● **RECORDS PROVIDED**
- - -

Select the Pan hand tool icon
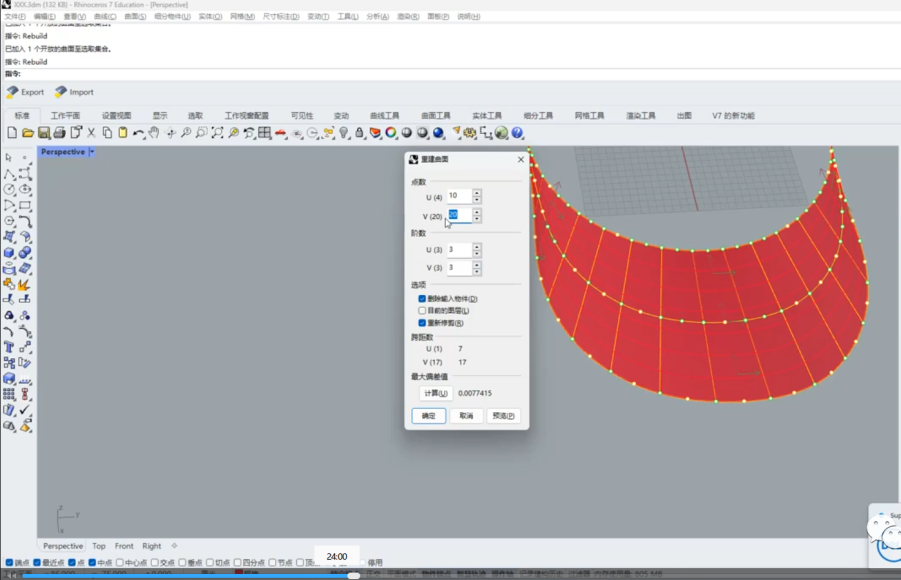This screenshot has width=901, height=580. tap(154, 133)
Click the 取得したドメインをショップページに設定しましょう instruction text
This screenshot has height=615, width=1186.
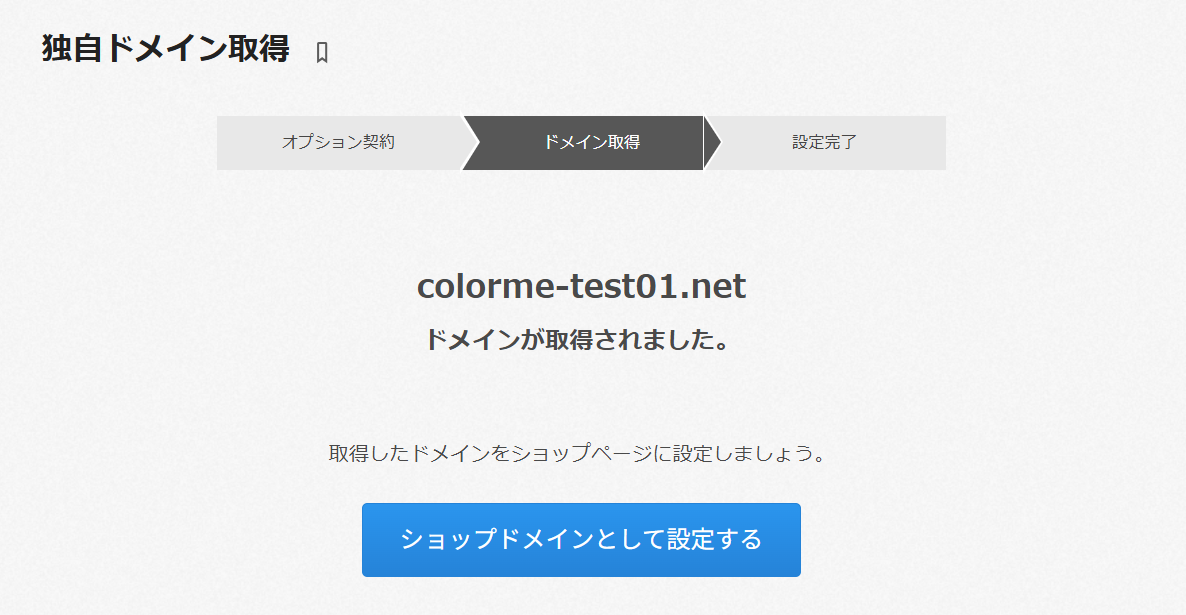(577, 454)
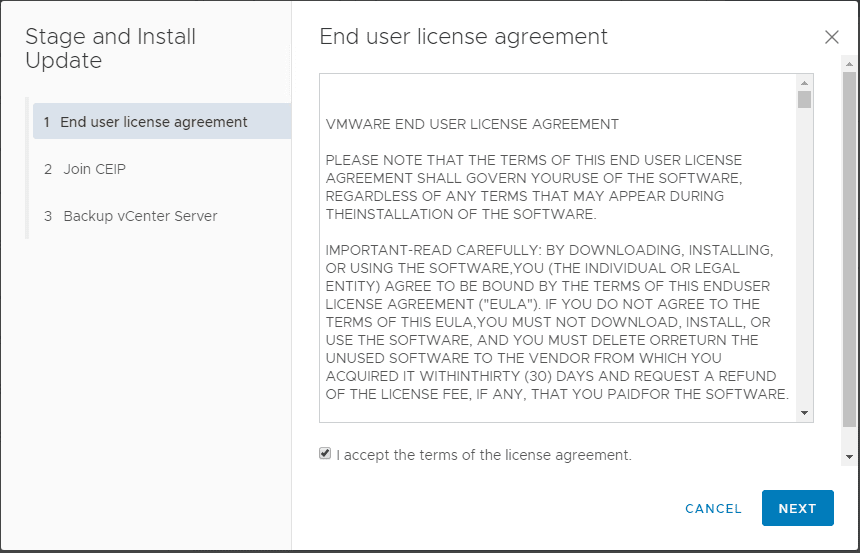The width and height of the screenshot is (860, 553).
Task: Click the 'End user license agreement' page heading
Action: click(x=463, y=37)
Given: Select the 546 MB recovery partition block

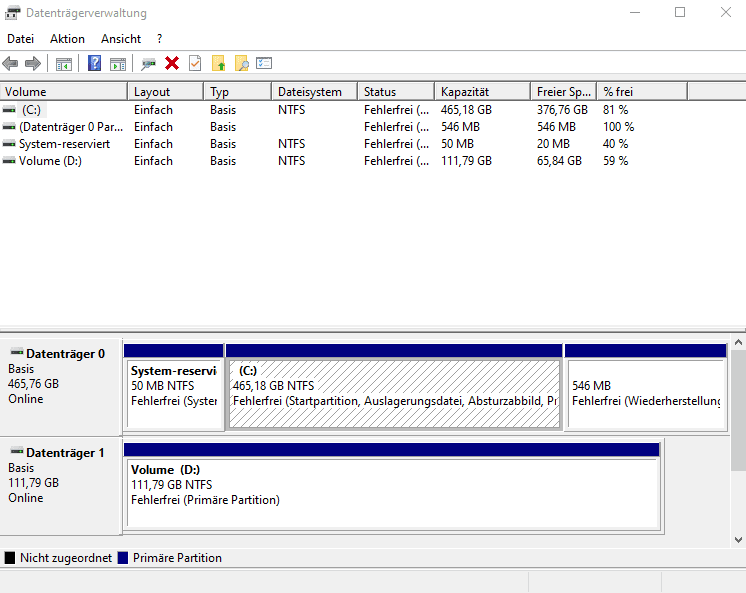Looking at the screenshot, I should pos(646,387).

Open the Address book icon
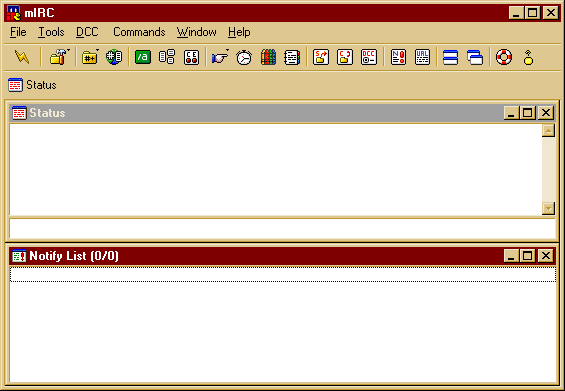(292, 57)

- - -

● **WHAT THIS TASK INVOLVES**
The lines from the one containing "Given: Select the" up to and including the last line of the material above are to be given again exactly; any pictures are dropped.

● **TASK RESULT**
Given: Select the 546 MB recovery partition block

Looking at the screenshot, I should pos(646,387).

Open the Address book icon
(292, 57)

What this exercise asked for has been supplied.